Share

Bab 2 : Penolakan undangan ke istana

Undangan kerajaan merupakan hal yang tidak bisa diabaikan begitu saja. Terutama bagi putri Count seperti Liliana. Semua karena keluarga Count tidak memiliki kekuatan yang cukup untuk bertindak setara dengan keluarga kerajaan. 

Lola yang mendengar aku akan menolak dan tak melarikan diri, tentu saja panik hingga terus mencoba membujukku.

Lola nampak enggan memenuhi perintahku mengirim balik undangan tersebut sembari menitipkan surat balasan yang telah kutulis dengan penuh kepercayaan. 

"Kau ini!"

"Katanya mau terus bersamaku!" Aku menghela napas lalu pergi menuju ke ruang tamu.
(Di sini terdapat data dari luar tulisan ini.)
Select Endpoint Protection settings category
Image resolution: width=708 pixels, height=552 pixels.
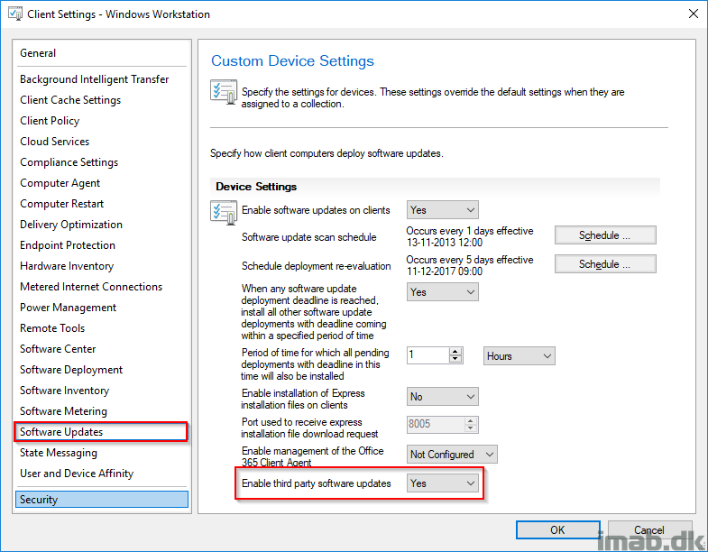point(68,245)
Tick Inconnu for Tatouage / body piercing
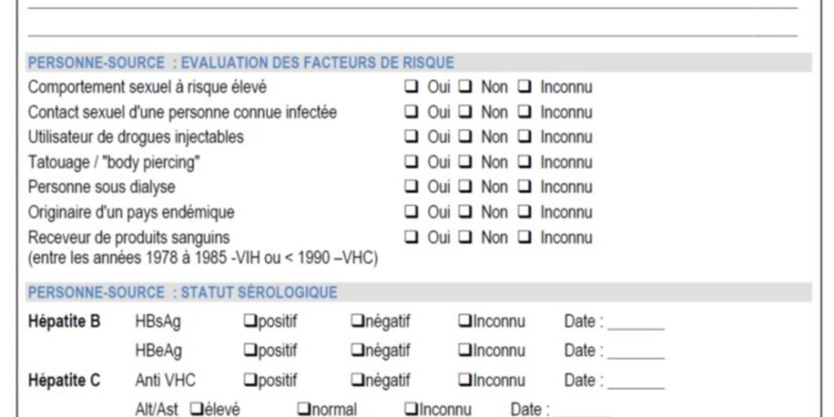The image size is (834, 417). 524,163
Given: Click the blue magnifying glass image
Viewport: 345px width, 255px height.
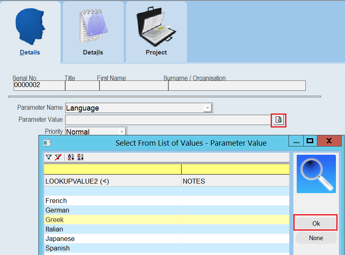Looking at the screenshot, I should pyautogui.click(x=316, y=174).
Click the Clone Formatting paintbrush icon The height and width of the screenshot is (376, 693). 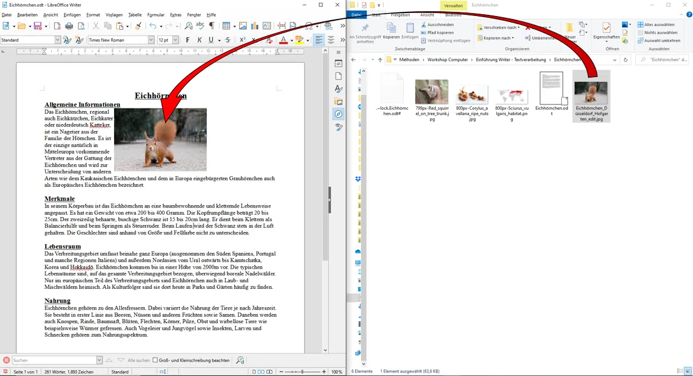click(138, 26)
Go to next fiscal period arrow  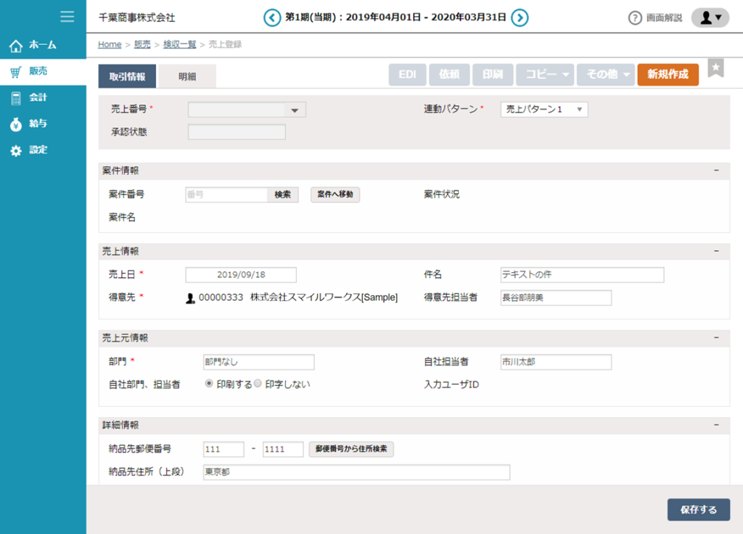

Lola yang sedari tadi menolak keras ideku hanya bisa mengikuti karena tak bisa mengubah pikiranku. Dalam wajahnya terlihat jelas bahwa dia ingin berkata, 'Jangan lakukan ini, Nona?'

Seorang pria berseragam biru tosca dengan ornamen kuning keemasan di pundak dan di dekat saku bajunya memberi salam dengan sedikit menunduk dan menepuk pelan salah satu dadanya. Rambut perak beserta mata birunya mengingatkanku akan sebuah tokoh yang selalu menjadi ajudan pangeran ke empat. 'Duke Rafael!' 

Kesopanan yang dia perlihatkan saat ini adalah kepalsuan, karena sebenarnya dia adalah mata mata yang dikirim gereja untuk menggagalkan semua pernikahan pangeran Matias Teodor. Pangeran keempat yang merupakan putra kandung ratu pertama yang hidup sebagai boneka gereja hingga akhir hayatnya.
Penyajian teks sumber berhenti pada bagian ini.